Lavi se retint de pouffer de rire. Il se souvenait parfaitement du jour où il avait perdu la foi, où il avait compris que cela faisait sept belles années qu'on se foutait de sa gueule à lui prêcher des conneries et où il avait délaissé un nom, une vie de plus. Comme si la balle cuisante qui lui avait traversé l'œil avait gravé ce jour sanglant à même sa mémoire.

Il esquiva la pluie de papillons qui fondait sur lui, dérapant dans un nuage de poussière, et bondit d'un coup de maillet vers le Noah qui attendait visiblement son offensive. Lavi avait connu de meilleurs champs de bataille que la Gardunha ; la montagne portugaise offrait un nombre incalculable de pentes escarpées, ravins, et rochers sur lesquels les deux combattants écorchaient leur peau et leurs vêtements.
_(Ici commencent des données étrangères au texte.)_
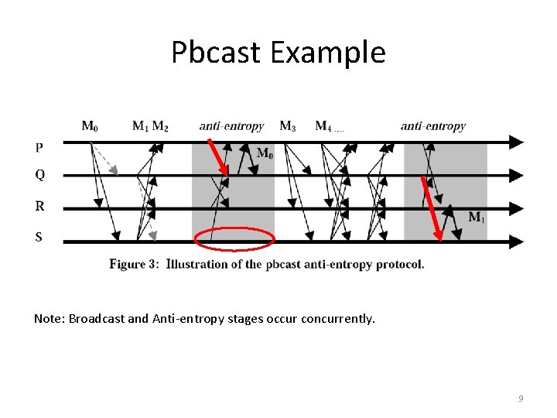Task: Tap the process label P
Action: pyautogui.click(x=39, y=147)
A ces obstacles s'ajoutaient les corps sans vie des traqueurs, gisant sur la pierre rendue brûlante par le soleil – la mission avait complètement dégénéré.
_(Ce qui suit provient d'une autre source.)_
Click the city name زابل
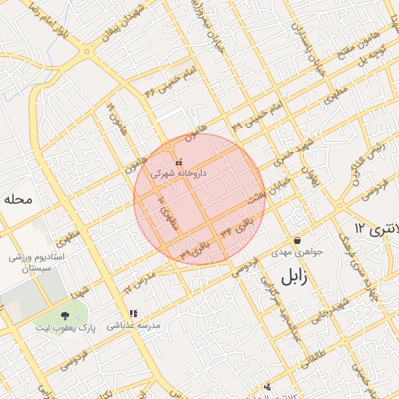click(x=296, y=275)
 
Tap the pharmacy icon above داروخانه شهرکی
click(x=179, y=162)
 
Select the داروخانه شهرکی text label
click(x=179, y=174)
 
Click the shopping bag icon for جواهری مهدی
click(x=297, y=240)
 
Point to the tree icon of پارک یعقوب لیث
click(x=64, y=316)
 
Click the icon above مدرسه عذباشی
click(x=133, y=313)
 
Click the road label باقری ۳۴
click(x=238, y=229)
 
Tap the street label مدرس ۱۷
click(x=138, y=282)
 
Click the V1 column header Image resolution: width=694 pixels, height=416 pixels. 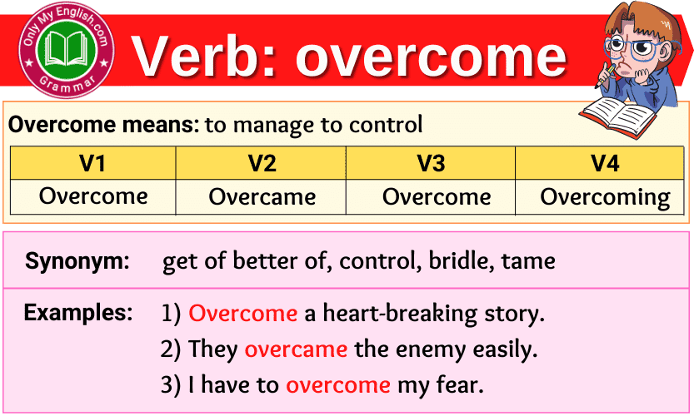(92, 163)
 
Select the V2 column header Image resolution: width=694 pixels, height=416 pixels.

L'exorciste évita quelques attaques de plus, sautant de relief en relief avec la désagréable impression que son ennemi se jouait de lui. Les lèvres du Noah, tendues en un large sourire pervers, s'étiraient à chaque faux pas de l'exorciste. Tyki Mikk jouait « at home », et c'était tout à son avantage.

La sueur dégoulinait sur leurs joues, sillonnant leur peau de traînées luisantes, et des volutes de sable chaud s'échappaient sous chacun de leurs pas. Leurs corps haletants s'effleuraient, se collaient, se repoussaient avec autant d'ardeur que s'il s'agissait d'un tout autre jeu. D'ailleurs, le plaisir était tout aussi intense ; Tyki le sentait pulser dans ses veines à chaque mouvement, à chaque muscle bandé, à chaque attaque qu'esquivait l'exorciste avec ce petit sourire insolent accroché aux lèvres.

Un geste maladroit coûta au roux une longue estafilade sur la joue. A peine s'était-il juré de mieux anticiper les mouvements du Noah qu'il se retrouva par terre, cinq doigts menaçants enroulés autour de son cou. La caillasse arracha le dos de son uniforme, griffant sa peau par endroits. Une main brune écarta ses cheveux collés par la sueur – Tyki dirait plus tard que c'était pour mieux voir la colère pulser dans son œil vert.

Lavi lâcha un juron dans une langue que le Plaisir ne connaissait pas, sentant les doigts glisser sur sa peau. Péniblement, il essaya de virer la main qui s'enfonçait dans sa chair et qui pressait sa pomme d'Adam mais le Noah resserra son étreinte, lui arrachant un gémissement surpris. Il continua de se débattre, mais ses gestes maladroits semblaient de plus en plus manquer de conviction. La paume de Tyki était comme vissée autour de son cou, et la tête lui tournait déjà. Le regard trouble, il sentit son bandeau glisser doucement sur ses cheveux roux.

De grosses veines pulsaient sur le dos de la paume du Noah. Tyki se demanda pourquoi il avait choisi de le tuer de cette manière, pourquoi il avait préféré le toucher... Le transpercer aurait été tellement plus simple. Tease se posa sur son épaule. Sous ses doigts, le sang battait faiblement. Il plongea ses yeux dans la prunelle du garçon.

La respiration haletante, le roux se demanda si c'était fini. Doucement, il sentait ses membres devenir de plus en plus lourds. Ses lèvres entrouvertes tentèrent de murmurer quelque chose, mais en vain.

Tyki eut envie de les mordre.

Il pouvait le tuer.

D'y glisser sa langue.

Il devait le tuer.

De dévorer cette putain de peau insolente.

Il devait le tuer !

L'iris vert roula dans son orbite, l'air cessa de soulever son torse. Tyki retira immédiatement sa main du cou de l'exorciste, presque surpris. Il se leva brusquement, le bandeau entre les doigts. Par terre, Lavi ressemblait à un pantin dont on aurait coupé les fils. Le sang coulait doucement de sa joue pour se perdre en tâches brunes dans le sable.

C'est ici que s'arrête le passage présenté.